C++ AMP - Accelerated Massive Parallelism

Yesterday, Microsoft announced a new approach for GPGPU, APU, Multi/Many-core programming in modern C++. C++ AMP (Accelerated Massive Parallelism) consists of a few language extensions plus associated library. It builds on top of DirectX and PPL. C++ AMP is an open specification.

Details are here. As an aside, C++ AMP relies heavily on lambdas, which are part of C++11 (was C++0x). Lambda the ultimate...

Herb Sutter's Keynote on the subject at this week's AMD Fusion Developer Summit

Daniel Moth's deep(er) dive at the AMD Fusion event

What do you think about the approach taken here?

C

Comment viewing options

Select your preferred way to display the comments and click "Save settings" to activate your changes.

i like it modulo some things

i've read some of the posts and have been watching one of the video presentations. if i were a c++ programmer who was happy to be stuck on microsoft tools, then i guess this would strike me as the bee's knees. it apparently has good integration with visual studio, with debugger views that are about the semantics of the libraries (e.g. show you task groups not just underlying threads), it has hardware abstraction via direct x, it has buy-in from intel, yadda yadda yadda.

for me in reality it makes me wonder (a) what more fpish languages have this stuff in a decently performant way already? and/or (b) what fpish languages could make use of this by running on top of their "concurrency runtime" layer?

(it cracked me up in a sad way that in the video i was watching the guy said something like oh we have both kinds, country /and/ western when he said oh we want to support c++ and c#, we're supporting all developers.)

furthermore, especially after having just watched the Odersky Scala concurrency thing i posted, and having used Clojure, it is interesting that i didn't notice any mention of immutability. it is still the same old everybody banging on the data at the same time with a prayer approach, just perhaps raised up a notch? i guess that is simply what you have to do when you are embracing and extending c++. (well, and overall i think if you are dealing with tons of data, and aren't into gc, and want real performance, then you are likely still today to come down on the side of mangling the same location in memory ever over, rather than doing 'persistent' data structures. i wonder what the real-world spread in performance is?)

furthermore, especially

furthermore, especially after having just watched the Odersky Scala concurrency thing i posted, and having used Clojure, it is interesting that i didn't notice any mention of immutability. it is still the same old everybody banging on the data at the same time with a prayer approach, just perhaps raised up a notch? i guess that is simply what you have to do when you are embracing and extending c++.

Immutability has never (or not yet*) played a role in high-performance parallel computing.
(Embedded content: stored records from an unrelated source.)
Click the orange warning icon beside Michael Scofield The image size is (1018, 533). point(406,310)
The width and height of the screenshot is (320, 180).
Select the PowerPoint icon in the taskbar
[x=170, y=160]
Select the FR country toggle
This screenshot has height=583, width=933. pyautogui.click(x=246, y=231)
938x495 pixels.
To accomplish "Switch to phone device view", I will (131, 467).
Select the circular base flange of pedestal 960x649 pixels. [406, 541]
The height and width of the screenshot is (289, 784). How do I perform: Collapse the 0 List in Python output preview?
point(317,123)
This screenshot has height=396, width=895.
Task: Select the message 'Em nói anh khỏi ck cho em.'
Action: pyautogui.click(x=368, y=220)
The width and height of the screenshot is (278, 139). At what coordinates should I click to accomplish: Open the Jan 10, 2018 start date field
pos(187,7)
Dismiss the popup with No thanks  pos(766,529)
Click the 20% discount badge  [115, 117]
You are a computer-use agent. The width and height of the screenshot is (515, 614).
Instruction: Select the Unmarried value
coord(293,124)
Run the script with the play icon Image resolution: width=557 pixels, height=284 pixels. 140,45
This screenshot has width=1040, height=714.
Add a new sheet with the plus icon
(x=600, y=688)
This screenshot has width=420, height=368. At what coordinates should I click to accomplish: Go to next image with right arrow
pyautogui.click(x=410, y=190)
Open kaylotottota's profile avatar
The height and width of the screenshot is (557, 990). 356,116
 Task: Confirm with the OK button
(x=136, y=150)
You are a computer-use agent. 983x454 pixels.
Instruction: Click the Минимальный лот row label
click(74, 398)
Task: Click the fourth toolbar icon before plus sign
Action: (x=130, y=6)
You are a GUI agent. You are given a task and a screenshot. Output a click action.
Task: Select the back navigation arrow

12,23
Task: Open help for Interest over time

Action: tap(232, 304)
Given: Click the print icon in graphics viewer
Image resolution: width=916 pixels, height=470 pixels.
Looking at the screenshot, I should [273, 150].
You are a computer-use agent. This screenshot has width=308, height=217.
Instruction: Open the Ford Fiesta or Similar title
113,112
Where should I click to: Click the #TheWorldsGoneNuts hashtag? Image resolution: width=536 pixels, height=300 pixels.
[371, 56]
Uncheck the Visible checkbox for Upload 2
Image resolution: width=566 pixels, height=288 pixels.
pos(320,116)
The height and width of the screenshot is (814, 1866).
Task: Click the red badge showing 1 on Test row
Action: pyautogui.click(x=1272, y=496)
Restrictions on how memory accessed, yes, but that is imposed by the hardware rather than the programming model. Concurrency is really a different beast from parallel computing, even if they look the same on a quick glance.

It's an open specification...

There is no vendor lock-in... C++ AMP is an open specification. This means any compiler vendor is free to implement it and incorporate it into their toolchains. Herb began his keynote with "we know not everyone uses Visual Studio...". I guess old perceptions are hard to change.

Herb says:

The main reasons we decided to build a new model is that we believe there needs to be a single model that has all of the following attributes:

C++, not C: It should leverage C++’s power for strong abstraction without sacrificing performance, not just be a dialect of C.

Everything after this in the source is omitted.